_Given request 1_
Collect every line of the records that contains the string "label" and copy each one.

_Excerpted passage_
:::::

School Library Journal Review
Gr 4-7-Virginia Euwer Wolff's story (Scholastic, 1998) about a sixth-grade girl's softball team set in the post-war 1940's is even better to listen to than it is to read. Barlow and Bear Creek Ridge have been playing softball against each other for 50 years. This year brings tragedy for both teams when Aki, a Japanese-American on the Ridgers Team, and Shazam, who lost her father at Pearl Harbor and who plays for the Barlow Team, meet each other on the playing field. The ten voices on this full-cast production make listeners feel like they are hearing the girls tell their own story. Aural quality is good, and the different voices can be identified easily. An excellent addition to any collection.-Saleena L. Davidson, South Brunswick Public Library, NJ (c) Copyright 2010. Library Journals LLC, a wholly owned subsidiary of Media Source, Inc. No redistribution permitted.

:::::

_Data to process_

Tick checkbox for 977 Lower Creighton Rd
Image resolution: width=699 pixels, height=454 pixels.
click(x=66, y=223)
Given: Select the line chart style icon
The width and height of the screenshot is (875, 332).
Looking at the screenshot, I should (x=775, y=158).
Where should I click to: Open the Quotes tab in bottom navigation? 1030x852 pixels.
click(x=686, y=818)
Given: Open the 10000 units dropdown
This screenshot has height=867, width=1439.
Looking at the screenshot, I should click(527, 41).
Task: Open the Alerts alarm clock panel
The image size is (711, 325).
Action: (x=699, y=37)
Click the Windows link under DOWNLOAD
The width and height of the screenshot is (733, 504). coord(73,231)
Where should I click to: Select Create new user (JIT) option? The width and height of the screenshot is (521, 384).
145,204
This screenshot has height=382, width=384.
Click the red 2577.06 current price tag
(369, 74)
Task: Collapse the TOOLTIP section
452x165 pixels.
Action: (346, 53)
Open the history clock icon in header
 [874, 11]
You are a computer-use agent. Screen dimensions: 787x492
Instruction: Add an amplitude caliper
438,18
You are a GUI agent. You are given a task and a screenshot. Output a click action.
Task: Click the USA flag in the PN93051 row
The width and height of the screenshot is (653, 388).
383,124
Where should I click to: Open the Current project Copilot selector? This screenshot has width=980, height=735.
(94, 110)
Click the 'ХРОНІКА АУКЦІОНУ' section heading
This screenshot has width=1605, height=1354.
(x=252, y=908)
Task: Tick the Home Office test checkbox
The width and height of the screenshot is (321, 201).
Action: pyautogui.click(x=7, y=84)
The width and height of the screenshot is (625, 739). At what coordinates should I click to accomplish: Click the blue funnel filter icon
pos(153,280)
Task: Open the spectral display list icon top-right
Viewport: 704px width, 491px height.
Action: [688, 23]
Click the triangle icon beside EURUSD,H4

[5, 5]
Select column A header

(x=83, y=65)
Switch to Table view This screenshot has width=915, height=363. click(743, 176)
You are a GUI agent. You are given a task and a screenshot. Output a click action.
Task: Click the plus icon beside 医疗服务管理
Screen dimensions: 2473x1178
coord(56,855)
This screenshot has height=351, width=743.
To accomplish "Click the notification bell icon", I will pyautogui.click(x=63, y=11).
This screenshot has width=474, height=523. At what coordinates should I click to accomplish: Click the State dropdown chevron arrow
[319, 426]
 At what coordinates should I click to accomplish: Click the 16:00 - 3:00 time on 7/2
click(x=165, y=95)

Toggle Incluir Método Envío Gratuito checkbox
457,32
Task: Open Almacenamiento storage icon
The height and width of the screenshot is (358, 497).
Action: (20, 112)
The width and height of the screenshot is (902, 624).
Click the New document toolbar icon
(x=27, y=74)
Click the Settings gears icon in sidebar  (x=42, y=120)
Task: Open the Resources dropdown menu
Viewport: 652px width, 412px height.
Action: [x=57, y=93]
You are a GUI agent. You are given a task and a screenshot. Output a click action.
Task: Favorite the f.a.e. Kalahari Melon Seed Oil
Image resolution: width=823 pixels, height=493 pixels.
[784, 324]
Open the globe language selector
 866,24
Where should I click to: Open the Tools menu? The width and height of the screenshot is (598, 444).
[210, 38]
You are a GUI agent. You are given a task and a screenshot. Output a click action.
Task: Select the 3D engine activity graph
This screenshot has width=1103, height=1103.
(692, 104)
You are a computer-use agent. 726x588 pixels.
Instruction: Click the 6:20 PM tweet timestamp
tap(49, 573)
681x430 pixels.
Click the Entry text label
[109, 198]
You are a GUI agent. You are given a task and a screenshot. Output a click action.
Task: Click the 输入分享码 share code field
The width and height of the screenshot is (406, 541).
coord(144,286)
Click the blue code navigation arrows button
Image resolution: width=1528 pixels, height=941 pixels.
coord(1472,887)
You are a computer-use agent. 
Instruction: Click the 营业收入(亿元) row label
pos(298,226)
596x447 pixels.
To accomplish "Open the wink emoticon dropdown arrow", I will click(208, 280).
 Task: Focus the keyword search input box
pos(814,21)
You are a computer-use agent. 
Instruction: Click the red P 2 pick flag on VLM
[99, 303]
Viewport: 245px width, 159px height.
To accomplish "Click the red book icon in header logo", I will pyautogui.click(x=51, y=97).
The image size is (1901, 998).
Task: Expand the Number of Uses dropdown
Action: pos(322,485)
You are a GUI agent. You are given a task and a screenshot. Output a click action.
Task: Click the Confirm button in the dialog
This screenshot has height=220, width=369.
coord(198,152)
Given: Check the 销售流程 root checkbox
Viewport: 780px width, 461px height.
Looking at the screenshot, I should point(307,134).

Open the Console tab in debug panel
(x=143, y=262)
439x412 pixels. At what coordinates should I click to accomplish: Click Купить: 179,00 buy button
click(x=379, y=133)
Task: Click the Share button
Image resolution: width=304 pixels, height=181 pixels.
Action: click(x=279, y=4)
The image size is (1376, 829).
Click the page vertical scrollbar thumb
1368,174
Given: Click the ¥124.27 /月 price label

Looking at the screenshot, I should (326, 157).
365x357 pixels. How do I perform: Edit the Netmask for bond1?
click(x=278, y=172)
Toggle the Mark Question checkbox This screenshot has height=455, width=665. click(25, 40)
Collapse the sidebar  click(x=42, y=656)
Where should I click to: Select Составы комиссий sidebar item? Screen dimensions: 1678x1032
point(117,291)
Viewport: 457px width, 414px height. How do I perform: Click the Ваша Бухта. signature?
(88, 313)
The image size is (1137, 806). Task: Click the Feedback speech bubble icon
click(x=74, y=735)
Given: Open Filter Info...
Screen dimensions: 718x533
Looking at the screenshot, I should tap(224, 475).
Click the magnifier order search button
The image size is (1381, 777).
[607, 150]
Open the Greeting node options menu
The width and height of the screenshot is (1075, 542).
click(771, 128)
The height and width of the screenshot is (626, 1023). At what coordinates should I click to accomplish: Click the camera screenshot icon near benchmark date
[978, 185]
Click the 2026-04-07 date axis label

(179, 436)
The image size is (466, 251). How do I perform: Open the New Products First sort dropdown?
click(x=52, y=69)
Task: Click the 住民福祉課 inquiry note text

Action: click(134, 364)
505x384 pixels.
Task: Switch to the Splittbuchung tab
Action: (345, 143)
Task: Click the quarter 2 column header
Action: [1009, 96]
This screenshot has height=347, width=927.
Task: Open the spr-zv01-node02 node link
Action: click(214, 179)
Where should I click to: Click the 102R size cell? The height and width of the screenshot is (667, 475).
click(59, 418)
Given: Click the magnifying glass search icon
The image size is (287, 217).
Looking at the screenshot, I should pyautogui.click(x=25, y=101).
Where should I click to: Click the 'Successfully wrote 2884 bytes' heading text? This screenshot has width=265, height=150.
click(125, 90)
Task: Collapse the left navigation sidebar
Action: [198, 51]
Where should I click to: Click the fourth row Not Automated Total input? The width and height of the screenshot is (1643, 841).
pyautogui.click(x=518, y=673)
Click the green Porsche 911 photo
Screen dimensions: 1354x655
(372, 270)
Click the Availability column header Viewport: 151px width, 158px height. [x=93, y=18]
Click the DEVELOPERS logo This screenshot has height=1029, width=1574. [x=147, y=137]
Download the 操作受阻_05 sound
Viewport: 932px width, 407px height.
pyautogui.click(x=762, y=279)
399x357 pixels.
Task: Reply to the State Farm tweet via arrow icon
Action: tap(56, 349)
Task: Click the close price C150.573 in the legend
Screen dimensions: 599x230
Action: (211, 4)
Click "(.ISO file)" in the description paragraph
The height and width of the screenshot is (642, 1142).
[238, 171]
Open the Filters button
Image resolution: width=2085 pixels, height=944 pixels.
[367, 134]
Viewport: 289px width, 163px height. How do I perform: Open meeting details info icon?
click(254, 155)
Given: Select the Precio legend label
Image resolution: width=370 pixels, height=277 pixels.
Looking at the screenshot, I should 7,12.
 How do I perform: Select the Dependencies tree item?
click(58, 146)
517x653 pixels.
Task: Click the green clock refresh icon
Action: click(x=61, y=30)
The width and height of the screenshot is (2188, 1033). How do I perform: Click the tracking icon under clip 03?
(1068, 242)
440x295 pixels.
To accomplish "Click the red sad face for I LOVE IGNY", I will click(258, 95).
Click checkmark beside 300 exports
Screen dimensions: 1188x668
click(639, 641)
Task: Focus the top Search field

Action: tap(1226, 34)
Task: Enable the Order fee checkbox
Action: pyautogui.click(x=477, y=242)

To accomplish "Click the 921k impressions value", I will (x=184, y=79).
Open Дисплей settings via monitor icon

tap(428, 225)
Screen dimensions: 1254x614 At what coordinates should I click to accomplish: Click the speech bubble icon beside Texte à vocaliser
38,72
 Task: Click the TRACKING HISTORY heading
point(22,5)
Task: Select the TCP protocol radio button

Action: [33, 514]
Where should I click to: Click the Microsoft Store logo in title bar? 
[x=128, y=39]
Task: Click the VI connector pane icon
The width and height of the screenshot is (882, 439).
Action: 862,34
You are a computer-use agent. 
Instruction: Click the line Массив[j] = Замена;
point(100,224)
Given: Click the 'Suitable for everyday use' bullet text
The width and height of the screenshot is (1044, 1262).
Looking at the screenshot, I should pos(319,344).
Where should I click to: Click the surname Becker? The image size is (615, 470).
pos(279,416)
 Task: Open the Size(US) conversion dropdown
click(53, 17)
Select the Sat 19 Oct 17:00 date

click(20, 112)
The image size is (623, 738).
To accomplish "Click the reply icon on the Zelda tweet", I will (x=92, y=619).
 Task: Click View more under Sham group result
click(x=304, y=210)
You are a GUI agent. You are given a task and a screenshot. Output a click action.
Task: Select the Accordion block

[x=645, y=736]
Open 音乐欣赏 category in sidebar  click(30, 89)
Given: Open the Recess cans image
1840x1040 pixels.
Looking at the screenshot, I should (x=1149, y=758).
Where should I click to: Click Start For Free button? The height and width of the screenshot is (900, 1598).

:::::

_Given request 2_
According to the review above, how long have Barlow and Bear Creek Ridge been playing softball against each other?

_Exercise response 1_
Click the Entry text label
Instruction: Click the 营业收入(亿元) row label
Given: Click the ¥124.27 /月 price label
Click the 2026-04-07 date axis label
Given: Select the Precio legend label

_Exercise response 2_
50 years.